PEX-Rohr, auch bekannt als vernetztes Polyethylenrohr, besteht aus Polyethylenmaterial. Die lineare Molekülstruktur von Polyethylen wird durch physikalische und chemische Methoden in eine dreidimensionale Netzwerkstruktur umgewandelt und verbessert so die Leistungsfähigkeit von Polyethylen.
Der Hauptrohstoff von PEX-Rohren ist HDPE, sowie Initiatoren, Vernetzungsmittel, Katalysatoren und andere Additive. Bei besonderen Anforderungen können auch weitere Modifikatoren hinzugefügt werden.
Der Hauptrohstoff für die Herstellung von PEX-Rohren ist HDPE sowie Initiatoren, Vernetzungsmittel, Katalysatoren und andere Hilfsstoffe. Bei besonderen Anforderungen können auch weitere Modifikatoren hinzugefügt werden.
Das PEX-Rohr wird nach der weltweit fortschrittlichen einstufigen Technologie (MONSOIL-Methode) hergestellt.

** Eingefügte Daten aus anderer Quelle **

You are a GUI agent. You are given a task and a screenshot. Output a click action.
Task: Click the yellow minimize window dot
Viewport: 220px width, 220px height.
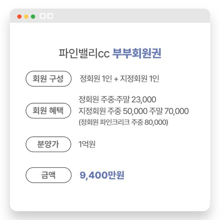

Es verwendet gewöhnliche Polyethylen-Rohstoffe, um das Silanpfropfmaterial zu chemischen kovalenten Bindungen zwischen polymeren makromolekularen Ketten zu verbinden, um die ursprüngliche Van-der-Waals-Kraft zu ersetzen, wodurch eine dreidimensionale bildet Das vernetzte Polyethylen mit einer vernetzten Netzwerkstruktur hat einen Vernetzungsgrad von 60% bis 89%, was es zu hervorragenden physikalischen und chemischen Eigenschaften macht.
Produktionsprozess
Rohstoffvorbehandlung + Hilfsmittelvorbereitung → Mischen → Schmelztransplantatextrusion → Rohrformung → Vernetzung → Inspektionsverpackung → Fertigprodukt.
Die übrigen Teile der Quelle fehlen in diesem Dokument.